To anyone existing beyond the city limits, Detroit’s notorious headlines over the years might make it seem that the words ‘Detroit’ and ‘culture’ cannot co-exist within the confines of the same sentence. Because how can an overwhelmingly black, overwhelmingly poor city, a city that even today is trying to shake the reputation as one of the most violent in the nation, possibly be a cultural magnet?
And to be blunt: Isn’t culture reserved for rich white people?
No. It’s not.
Perhaps one of Detroit’s best kept wide open secrets is that, even throughout bankruptcy and in the face of so many other challenges, Detroit still has more culture spilling over the sides of our cup that runneth over than most cities could possibly handle.

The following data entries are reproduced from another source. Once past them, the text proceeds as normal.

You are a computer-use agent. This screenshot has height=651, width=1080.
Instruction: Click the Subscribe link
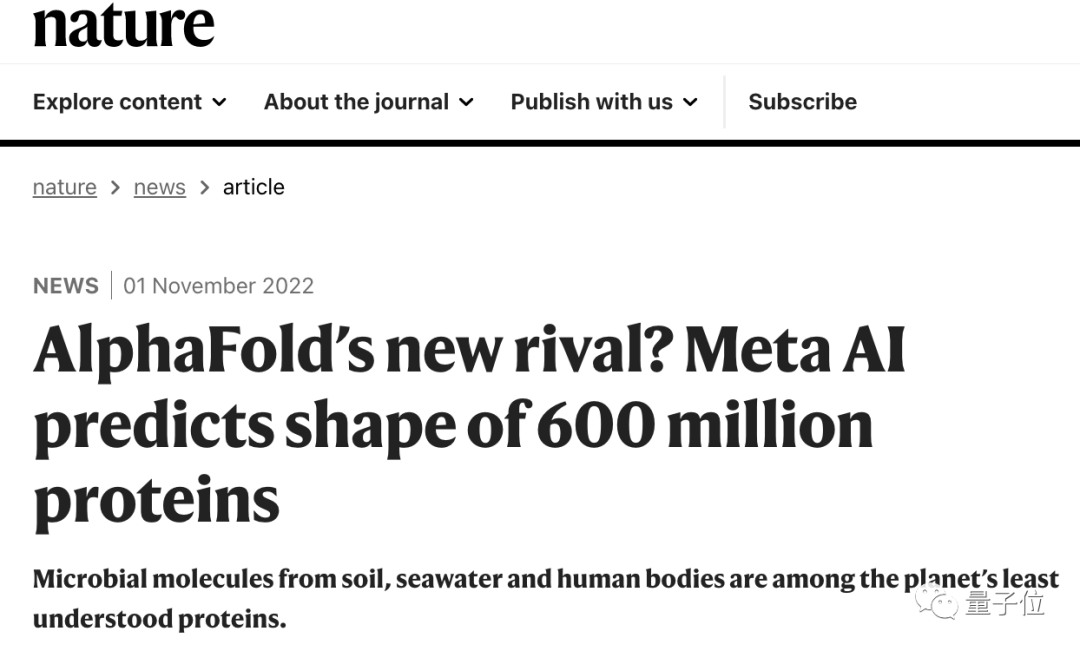tap(802, 102)
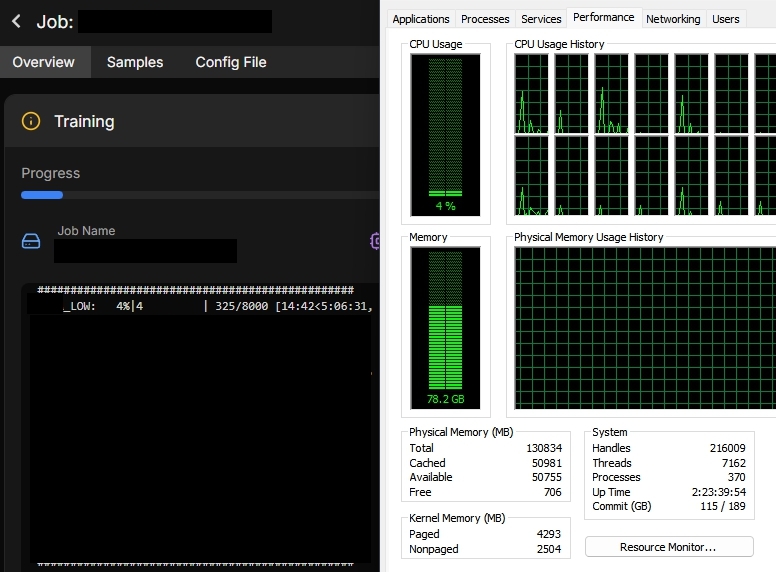Click the Memory meter showing 78.2 GB
This screenshot has height=572, width=776.
(445, 328)

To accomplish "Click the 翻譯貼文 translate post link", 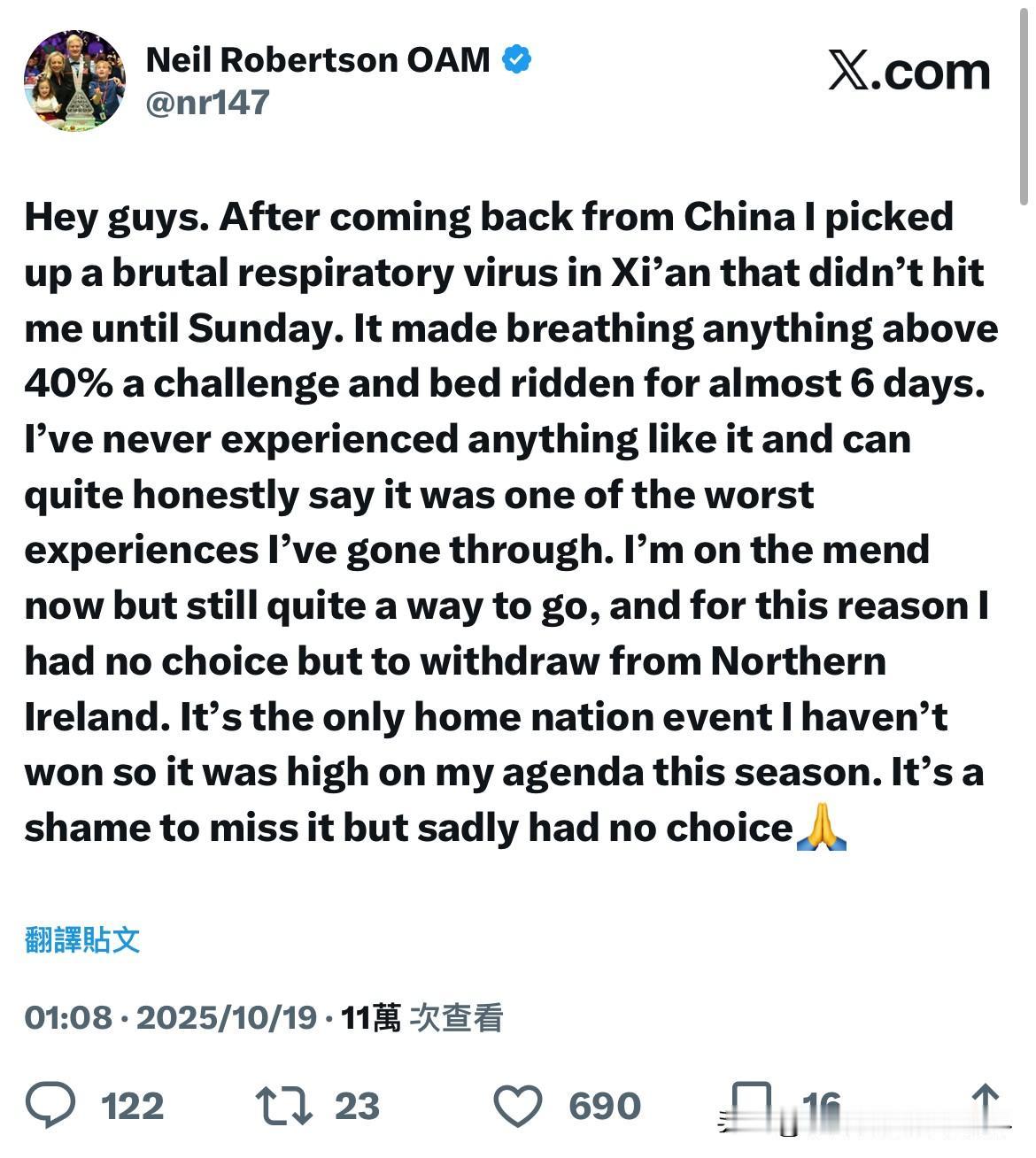I will [x=82, y=939].
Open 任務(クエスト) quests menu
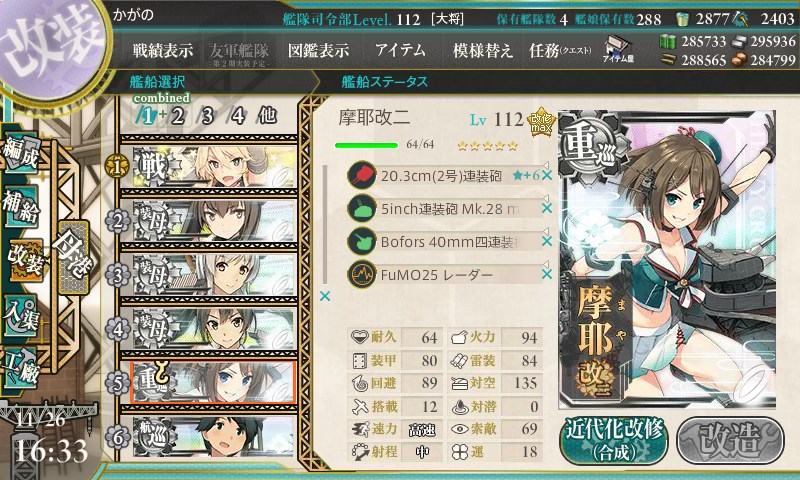The image size is (800, 480). coord(560,50)
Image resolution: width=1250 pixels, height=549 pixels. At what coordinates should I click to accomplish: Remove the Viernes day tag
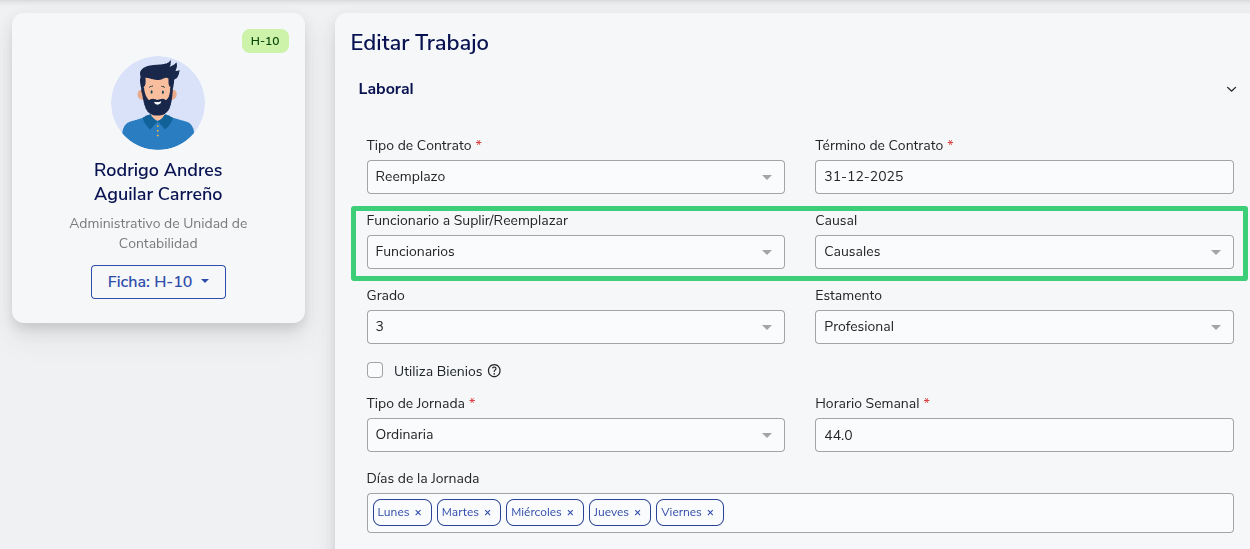point(710,513)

On Thursday morning, at Pancakes & Politics Forum III, destination Detroit: Creating a World Class Hub for Arts, Culture and Entertainment, four of Detroit’s best-known and most influential cultural leaders came together to discuss how to build on Detroit’s artistic and cultural foundation to let the rest of the world know about the gold mine that we’ve been sitting on for quite some time now. Thursday’s panel will include: Salvador Salort-Pons, President and CEO, Detroit Institute of Arts; Juanita Moore, President and CEO, The Charles Wright Museum of African American History; Ron Kagan, CEO, Detroit Zoological Society; and George N’Namdi, Founder and President of N’Namdi Center for Contemporary Art.

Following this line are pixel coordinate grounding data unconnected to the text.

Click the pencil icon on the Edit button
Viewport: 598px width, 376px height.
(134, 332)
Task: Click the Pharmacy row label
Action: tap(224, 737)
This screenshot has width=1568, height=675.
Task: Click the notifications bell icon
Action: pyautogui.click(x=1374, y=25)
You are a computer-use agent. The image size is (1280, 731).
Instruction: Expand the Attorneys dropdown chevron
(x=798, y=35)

Now add to these institutions the Detroit Symphony Orchestra, the Detroit Jazz Festival, the Movement Electronic Music Festival, Detroit’s breathtaking unparalleled musical history making it the music capital of the entire world (name another city with as many stars in as many genres as Detroit), the numerous and wide variety of other ethnic/cultural/neighborhood/art festivals taking place throughout the summer, MOCAD, the Detroit Historical Museum, the Detroit Public Library…
So yes. We have culture for days.
The challenge is how to broadcast this secret to the rest of the world so that it’s no longer so much of secret, and also to continue getting the word out to our own residents making them more aware of the vast array of cultural resources that are available.
What makes this particularly important right now is that we live in an age where the arts have effectively been removed from the classroom. And that’s not just in Detroit but throughout the country. But in Detroit, where so many of our world-class musicians will be the first to tell you how they got their early – and invaluable – instruction from whichever public school they happened to attend, one can only imagine what the landscape might have been like had those music teachers been erased from the scene.
We can’t allow our young people to drift into the world without a thorough exposure to the culture that is right here in their own backyard, and we can’t allow the not-so-young people to not feel more invested in the local arts scene.
The point being that the arts matter, and they matter greatly. A great city without great art and great culture is little more than a location on a map trying to convince itself that it’s a great city. But a city with the sheer depth of art and cultural talent found in Detroit is a city that has no excuse for not being great.